Bispecific immune checkpoint inhibitors (ICIs), with their ability to target multiple immune checkpoint molecules, demonstrate promising potential as carriers for radioimmunotherapy (RIT). We used 131I-labeled cadonilimab (AK104), a PD-1/CTLA-4 tetravalent bispecific antibody, as a novel radio-immunotherapeutic agent for the treatment of non-small-cell lung cancer (NSCLC) and explored its underlying therapeutic mechanism. SPECT/CT imaging was performed to evaluate the systemic and tumor distributions of [131I]I-AK104. The therapeutic effect of [131I]I-AK104 in tumor-bearing mice was evaluated by tumor growth monitoring and histopathology analysis. Imaging mass cytometry and single-cell RNA sequencing were used to analyze the changes in the tumor microenvironment after the [131I]I-AK104 treatment. [131I]I-AK104 exhibited good tumor-targeting retention ability and antitumor effect.
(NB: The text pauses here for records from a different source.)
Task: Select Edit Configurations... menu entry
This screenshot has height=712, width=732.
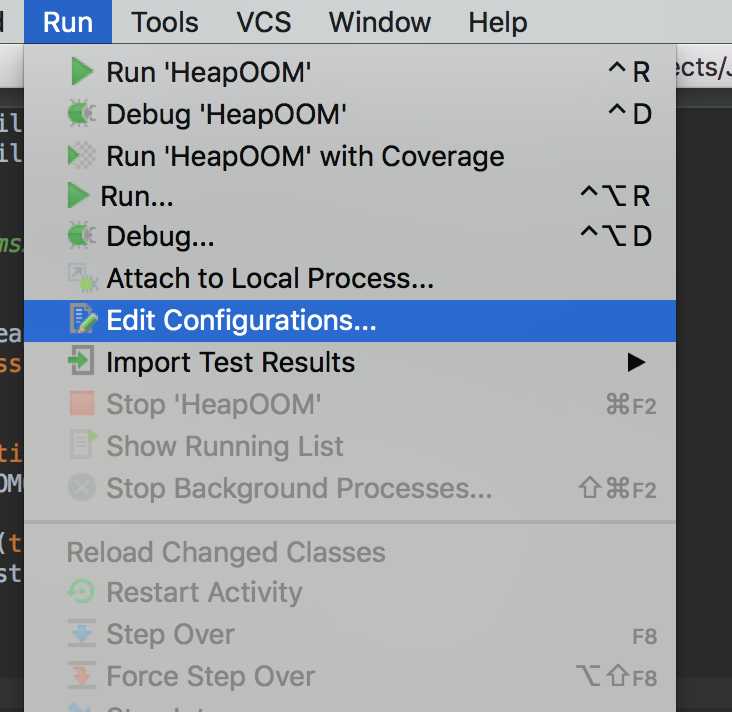Action: [350, 321]
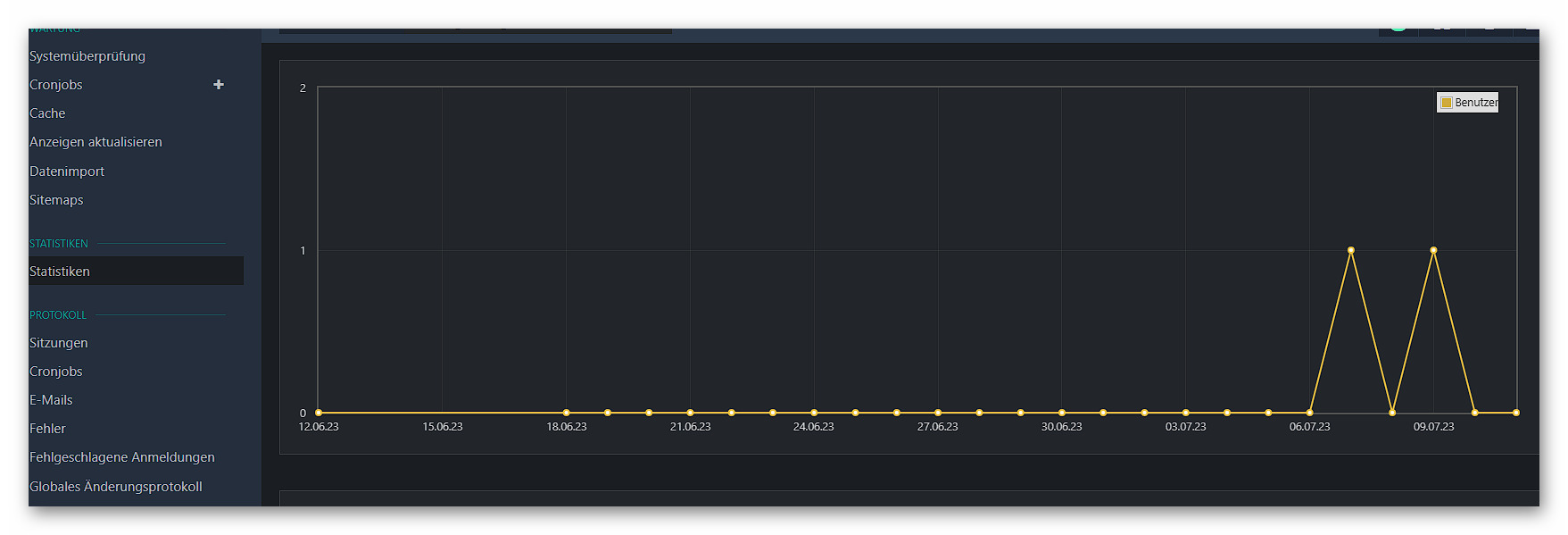The image size is (1568, 535).
Task: Open Systemüberprüfung in the sidebar
Action: pyautogui.click(x=87, y=56)
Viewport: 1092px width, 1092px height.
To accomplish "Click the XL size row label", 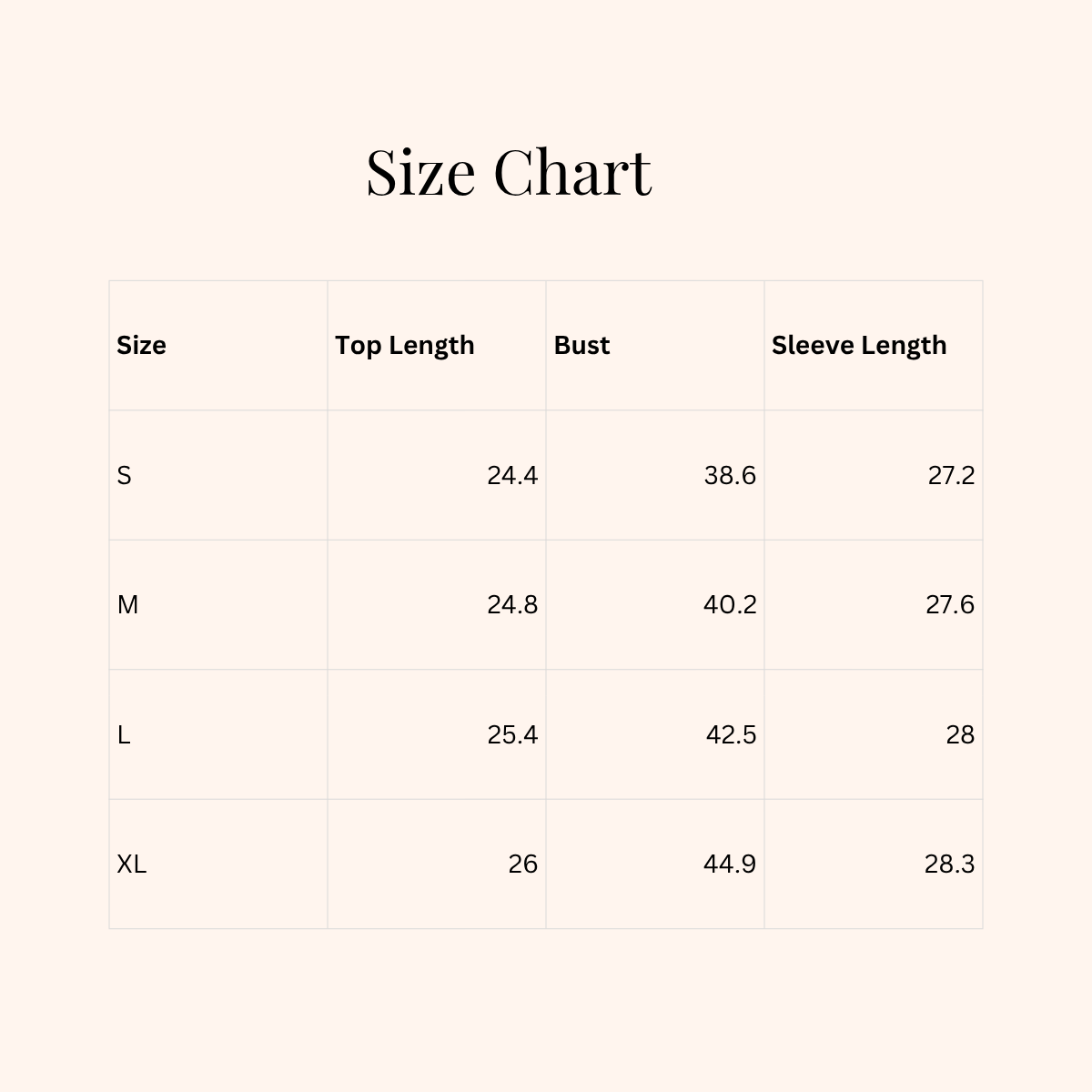I will click(x=132, y=864).
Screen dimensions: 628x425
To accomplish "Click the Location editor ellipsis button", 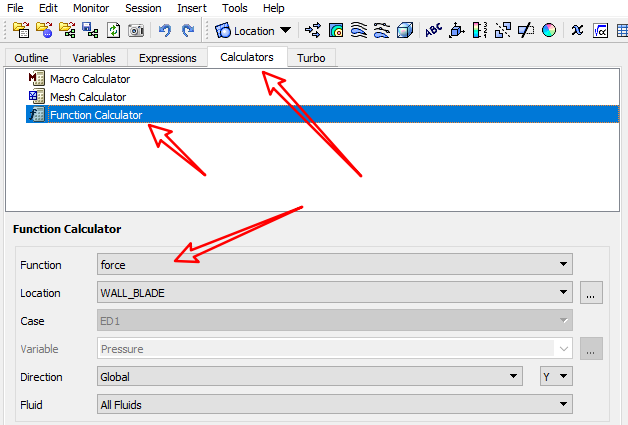I will tap(591, 293).
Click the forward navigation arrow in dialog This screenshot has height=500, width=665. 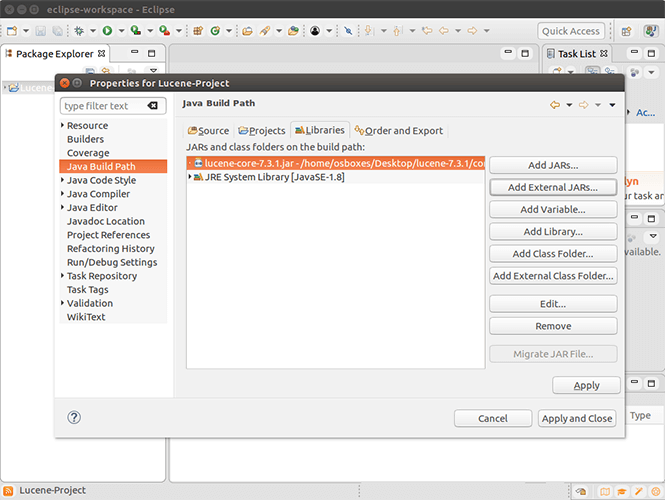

It promoted CD8+ T cell infiltration and antigen-specific clonal expansion in the tumor microenvironment (TME). Furthermore, it induces immunogenic cell death (ICD) by recruiting neutrophils and triggering the release of reactive oxygen species (ROS) and nitric oxide (NO). Additionally, [131I]I-AK104 enhanced interactions among immune cell subsets, increasing the prevalence of the cell neighborhood (CN) composed of neutrophils, CD8+ T cells, and dendritic cells (DCs). The combination of 131I-based radiotherapy and bispecific ICIs remodels the TME and enhances the therapeutic efficacy in NSCLC. CD8+ T cell activation and neutrophil-mediated ROS and NO release are key mechanisms contributing to enhanced tumor cell killing.